Training on Moby Dick and thus being able to regurgitate text from Moby Dick does not mean the LLM is capable of writing a new Moby Dick-like book. (Thankfully; one is more than enough!)
I love seeing Victor Taelin experimenting with parallizing these programs (with HVM and other experiments with proof languages), but it's sometimes a bit sad how much time researchers take in making papers about existing things instead of trying to improve the state-of-the art in something that's most probably missing from the current models.
I don't know about "typical" but every source that classifies reasoning (or, more appropriately, logical inference) as deductive and inductive, also includes the abductive category. This categorisation scheme goes all the way back to Charles Sanders Peirce:
'[Abduction] is logical inference( ... ) having a perfectly definite logical form. ( ... ) Namely, the hypothesis cannot be admitted, even as a hypothesis, unless it be supposed that it would account for the facts or some of them. The form of inference, therefore, is this:
The surprising fact, C, is observed;
But if A were true, C would be a matter of course,
Hence, there is reason to suspect that A is true.' (Collected Papers of Charles Sanders Peirce. Peirce, 1958)
(Quote copied from Abduction and Induction, Essays in their Relation and Integration, Peter Flach and Antonis Kakas eds. 200)
Consider a logical theory, formed of rules in the form of implications like A -> B (premise A implies conclusion B). Abduction is the inference of the premises after observation of the conclusions, i.e. if A -> B AND B is observed, then A may be inferred.
That's a different inference mode than both deduction: inferring a conclusion from a premise, e.g. if A -> B AND A, then B may be inferred; and induction: inferring a rule from an observation, e.g. inferring A -> B after observing A and B. Note that this is a simplification: induction assumes a background theory of more rules A1 -> A2, .... An -> A that can be applied to the observation A and B to infer A -> B.

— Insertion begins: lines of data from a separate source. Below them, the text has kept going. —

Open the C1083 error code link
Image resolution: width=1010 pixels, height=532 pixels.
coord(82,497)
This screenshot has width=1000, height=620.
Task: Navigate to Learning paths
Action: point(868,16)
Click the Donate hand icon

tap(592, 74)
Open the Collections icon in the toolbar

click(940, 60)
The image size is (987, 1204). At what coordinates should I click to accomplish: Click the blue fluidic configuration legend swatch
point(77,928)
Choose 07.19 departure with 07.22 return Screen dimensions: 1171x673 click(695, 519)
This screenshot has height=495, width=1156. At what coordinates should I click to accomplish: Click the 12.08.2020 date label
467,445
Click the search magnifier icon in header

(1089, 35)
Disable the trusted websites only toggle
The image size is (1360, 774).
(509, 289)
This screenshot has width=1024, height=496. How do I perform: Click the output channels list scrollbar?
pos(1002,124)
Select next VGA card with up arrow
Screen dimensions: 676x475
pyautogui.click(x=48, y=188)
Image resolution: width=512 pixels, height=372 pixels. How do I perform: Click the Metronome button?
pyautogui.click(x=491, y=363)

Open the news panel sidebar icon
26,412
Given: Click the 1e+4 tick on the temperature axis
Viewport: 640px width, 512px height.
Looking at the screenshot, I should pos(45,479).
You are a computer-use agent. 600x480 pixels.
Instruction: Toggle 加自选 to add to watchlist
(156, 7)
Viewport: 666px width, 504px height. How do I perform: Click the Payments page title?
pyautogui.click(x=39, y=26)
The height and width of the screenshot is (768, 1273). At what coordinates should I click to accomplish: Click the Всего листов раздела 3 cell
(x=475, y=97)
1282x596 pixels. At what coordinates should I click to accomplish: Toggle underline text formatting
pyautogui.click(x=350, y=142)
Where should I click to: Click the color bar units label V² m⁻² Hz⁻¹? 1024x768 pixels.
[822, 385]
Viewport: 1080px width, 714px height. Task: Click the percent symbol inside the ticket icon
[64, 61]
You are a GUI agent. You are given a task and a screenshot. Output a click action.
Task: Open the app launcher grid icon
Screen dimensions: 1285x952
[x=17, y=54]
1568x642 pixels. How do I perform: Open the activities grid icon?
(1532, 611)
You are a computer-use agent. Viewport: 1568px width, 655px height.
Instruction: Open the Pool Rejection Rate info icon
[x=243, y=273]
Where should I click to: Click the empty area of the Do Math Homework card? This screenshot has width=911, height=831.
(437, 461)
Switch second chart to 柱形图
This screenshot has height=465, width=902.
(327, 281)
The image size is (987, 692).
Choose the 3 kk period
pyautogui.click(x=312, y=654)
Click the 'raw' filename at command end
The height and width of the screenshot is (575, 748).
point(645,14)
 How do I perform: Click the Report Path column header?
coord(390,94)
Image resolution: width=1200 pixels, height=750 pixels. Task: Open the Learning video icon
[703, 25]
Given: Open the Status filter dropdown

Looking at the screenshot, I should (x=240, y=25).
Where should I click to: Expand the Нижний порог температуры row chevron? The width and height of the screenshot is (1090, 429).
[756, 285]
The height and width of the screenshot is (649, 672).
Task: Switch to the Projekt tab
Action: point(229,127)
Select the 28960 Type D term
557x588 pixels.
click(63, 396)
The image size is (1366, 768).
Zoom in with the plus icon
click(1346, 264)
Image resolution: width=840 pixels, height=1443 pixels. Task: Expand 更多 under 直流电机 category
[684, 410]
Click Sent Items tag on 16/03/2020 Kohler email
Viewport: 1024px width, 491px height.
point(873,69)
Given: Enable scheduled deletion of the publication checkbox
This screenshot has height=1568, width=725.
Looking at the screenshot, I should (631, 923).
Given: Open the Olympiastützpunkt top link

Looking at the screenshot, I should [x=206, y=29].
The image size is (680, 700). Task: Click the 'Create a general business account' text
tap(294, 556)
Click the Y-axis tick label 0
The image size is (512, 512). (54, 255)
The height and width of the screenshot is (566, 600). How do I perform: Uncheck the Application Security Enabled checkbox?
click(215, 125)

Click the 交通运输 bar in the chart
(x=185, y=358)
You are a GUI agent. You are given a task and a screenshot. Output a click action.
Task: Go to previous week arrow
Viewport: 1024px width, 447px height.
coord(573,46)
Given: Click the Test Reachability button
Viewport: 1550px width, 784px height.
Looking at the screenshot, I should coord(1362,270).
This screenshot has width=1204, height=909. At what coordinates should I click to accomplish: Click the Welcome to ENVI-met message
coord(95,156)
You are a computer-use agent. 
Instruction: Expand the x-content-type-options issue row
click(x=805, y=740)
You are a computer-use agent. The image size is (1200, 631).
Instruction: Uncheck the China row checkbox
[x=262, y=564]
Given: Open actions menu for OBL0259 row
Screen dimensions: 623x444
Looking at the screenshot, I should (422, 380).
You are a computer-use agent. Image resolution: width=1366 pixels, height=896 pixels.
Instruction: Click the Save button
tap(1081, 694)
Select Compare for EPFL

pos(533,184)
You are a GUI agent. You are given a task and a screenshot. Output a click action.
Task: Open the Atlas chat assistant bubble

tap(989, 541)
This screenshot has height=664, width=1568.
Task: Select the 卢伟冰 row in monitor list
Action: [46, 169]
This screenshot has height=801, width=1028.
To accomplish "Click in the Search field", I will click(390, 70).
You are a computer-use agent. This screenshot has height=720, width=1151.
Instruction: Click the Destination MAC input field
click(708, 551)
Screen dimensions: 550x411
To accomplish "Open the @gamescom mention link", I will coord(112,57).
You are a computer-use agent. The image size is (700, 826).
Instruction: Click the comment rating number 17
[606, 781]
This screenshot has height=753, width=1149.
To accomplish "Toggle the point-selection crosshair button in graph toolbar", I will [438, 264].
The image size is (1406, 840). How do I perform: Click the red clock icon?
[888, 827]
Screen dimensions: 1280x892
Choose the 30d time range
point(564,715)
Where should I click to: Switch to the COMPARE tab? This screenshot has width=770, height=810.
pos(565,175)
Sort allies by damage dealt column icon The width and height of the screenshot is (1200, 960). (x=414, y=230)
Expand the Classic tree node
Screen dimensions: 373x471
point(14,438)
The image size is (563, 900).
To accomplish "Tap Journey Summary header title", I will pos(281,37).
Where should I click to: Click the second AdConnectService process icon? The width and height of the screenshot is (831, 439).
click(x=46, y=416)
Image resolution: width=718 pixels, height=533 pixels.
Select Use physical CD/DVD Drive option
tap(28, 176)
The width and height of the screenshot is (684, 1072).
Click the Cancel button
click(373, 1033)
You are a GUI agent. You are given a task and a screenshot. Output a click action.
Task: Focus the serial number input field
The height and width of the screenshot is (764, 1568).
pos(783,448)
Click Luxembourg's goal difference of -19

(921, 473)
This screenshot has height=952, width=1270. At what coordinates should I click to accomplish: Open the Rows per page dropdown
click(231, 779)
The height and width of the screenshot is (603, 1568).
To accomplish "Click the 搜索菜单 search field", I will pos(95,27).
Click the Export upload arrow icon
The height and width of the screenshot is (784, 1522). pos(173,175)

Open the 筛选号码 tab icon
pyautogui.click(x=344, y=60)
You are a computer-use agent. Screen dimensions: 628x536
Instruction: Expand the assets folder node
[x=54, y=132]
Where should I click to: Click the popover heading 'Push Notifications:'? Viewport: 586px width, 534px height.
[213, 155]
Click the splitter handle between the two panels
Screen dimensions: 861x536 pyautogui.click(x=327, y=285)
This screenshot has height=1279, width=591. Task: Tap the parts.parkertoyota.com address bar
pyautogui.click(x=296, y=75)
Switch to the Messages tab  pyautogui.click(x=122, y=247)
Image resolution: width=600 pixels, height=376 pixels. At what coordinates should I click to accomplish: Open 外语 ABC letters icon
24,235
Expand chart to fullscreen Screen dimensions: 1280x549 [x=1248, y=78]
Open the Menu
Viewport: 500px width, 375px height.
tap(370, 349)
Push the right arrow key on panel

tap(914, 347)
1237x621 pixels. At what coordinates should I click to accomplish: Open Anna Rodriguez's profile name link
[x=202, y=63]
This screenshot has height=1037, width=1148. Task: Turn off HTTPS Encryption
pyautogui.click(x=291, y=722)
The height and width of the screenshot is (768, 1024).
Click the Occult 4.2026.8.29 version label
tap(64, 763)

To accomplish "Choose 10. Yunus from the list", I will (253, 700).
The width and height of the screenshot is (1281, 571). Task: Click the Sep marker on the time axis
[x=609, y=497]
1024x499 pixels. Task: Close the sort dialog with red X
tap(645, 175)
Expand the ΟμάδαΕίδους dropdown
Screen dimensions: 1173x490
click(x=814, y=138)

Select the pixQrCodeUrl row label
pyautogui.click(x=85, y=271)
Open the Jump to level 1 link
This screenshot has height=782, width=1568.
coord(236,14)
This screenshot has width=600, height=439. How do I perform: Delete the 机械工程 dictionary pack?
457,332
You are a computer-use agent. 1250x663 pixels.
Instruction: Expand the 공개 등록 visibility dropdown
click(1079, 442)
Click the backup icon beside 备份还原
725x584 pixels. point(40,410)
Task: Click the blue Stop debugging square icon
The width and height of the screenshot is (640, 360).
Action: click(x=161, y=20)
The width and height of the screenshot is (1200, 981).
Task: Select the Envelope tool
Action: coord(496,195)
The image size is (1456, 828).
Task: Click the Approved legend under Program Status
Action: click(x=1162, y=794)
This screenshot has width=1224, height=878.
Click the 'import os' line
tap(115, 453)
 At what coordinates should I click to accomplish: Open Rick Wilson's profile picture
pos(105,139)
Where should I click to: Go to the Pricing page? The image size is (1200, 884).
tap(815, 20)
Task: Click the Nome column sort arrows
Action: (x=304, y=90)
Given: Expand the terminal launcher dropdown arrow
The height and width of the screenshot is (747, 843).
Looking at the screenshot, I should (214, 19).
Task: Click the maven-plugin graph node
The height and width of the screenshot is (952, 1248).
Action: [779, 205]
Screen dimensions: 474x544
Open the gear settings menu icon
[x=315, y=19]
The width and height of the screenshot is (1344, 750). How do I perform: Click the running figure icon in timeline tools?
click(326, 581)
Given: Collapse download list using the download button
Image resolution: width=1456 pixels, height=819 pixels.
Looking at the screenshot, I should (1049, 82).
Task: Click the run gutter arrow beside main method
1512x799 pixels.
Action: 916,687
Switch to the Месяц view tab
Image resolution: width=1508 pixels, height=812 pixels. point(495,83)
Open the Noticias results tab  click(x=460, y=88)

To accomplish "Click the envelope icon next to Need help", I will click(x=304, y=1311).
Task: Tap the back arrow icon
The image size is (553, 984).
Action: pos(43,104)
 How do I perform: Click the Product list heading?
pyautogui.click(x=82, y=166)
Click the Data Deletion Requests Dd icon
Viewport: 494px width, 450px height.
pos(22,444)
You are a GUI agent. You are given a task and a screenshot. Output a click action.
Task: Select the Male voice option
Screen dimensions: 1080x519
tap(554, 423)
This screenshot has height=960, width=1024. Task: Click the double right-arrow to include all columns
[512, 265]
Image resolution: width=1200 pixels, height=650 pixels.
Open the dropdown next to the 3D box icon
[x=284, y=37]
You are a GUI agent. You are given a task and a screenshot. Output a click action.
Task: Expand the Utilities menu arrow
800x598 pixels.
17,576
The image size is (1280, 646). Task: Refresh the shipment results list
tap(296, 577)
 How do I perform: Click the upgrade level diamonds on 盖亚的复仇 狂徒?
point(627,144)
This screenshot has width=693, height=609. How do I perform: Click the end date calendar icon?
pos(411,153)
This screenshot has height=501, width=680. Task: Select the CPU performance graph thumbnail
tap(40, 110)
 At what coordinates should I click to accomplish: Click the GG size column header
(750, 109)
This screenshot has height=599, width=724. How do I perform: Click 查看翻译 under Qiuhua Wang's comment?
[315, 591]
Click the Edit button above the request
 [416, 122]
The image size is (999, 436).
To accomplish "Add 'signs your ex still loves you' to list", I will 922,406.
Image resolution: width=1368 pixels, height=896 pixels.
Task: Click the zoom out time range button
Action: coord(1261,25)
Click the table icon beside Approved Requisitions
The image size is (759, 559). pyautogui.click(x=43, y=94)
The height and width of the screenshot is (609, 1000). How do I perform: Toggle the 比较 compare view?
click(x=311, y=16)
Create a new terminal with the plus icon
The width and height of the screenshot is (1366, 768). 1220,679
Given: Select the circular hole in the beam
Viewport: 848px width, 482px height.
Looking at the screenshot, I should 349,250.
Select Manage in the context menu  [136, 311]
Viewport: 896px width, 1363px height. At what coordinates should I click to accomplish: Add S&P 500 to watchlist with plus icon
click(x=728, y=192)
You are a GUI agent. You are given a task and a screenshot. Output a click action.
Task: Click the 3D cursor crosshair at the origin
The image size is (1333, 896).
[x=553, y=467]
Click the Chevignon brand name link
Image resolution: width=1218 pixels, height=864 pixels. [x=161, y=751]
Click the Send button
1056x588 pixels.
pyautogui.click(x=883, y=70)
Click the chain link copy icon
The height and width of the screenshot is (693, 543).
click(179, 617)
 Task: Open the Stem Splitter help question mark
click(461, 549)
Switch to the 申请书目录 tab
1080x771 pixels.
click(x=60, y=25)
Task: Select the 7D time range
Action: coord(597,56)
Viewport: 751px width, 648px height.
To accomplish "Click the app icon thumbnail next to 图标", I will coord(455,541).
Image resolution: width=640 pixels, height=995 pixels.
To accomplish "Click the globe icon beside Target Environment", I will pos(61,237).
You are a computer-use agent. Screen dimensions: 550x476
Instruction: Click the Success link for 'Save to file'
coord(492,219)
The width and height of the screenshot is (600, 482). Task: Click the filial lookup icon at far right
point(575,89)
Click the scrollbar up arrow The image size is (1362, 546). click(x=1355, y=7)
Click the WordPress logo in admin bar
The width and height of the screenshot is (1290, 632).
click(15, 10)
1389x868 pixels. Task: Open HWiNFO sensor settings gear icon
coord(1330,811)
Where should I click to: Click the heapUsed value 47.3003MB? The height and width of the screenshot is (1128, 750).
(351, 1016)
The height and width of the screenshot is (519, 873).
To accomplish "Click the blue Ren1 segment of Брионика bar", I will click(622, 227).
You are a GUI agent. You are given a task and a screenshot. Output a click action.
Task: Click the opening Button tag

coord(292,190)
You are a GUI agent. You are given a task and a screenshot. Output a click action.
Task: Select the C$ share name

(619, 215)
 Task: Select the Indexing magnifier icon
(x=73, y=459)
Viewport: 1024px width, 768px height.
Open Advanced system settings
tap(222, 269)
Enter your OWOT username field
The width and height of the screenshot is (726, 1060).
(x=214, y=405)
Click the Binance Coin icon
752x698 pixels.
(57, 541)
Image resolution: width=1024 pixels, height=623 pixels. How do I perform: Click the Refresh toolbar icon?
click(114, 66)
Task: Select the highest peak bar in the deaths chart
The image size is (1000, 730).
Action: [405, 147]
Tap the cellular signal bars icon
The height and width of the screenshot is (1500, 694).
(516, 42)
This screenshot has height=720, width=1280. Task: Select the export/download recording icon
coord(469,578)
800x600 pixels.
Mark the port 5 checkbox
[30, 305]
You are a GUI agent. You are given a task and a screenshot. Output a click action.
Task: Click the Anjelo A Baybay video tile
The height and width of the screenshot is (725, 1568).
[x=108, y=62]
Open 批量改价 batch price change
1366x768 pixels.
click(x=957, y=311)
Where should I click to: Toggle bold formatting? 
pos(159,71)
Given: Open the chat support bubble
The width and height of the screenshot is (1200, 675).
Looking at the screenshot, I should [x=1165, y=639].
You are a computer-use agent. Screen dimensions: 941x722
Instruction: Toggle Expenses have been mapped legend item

Anyway, abduction is generally associated with probabilistic reasoning, albeit informally so. That probably means that we should categorise LLM inference as abductive, since it guesses the next token according to a model of probabilities of token sequences. But that's just a, er, guess.
But, they clearly struggle with generalization and rule following. This failure to generalize (extrapolate, deduce, compute) is why we still can't fire all of our DBAs.
Has anyone encountered an LLM-based text-to-SQL engine that actually gets the job done? I think that's your best canary. I stopped caring somewhere around "transpose these 2 letters of the alphabet" not working consistently.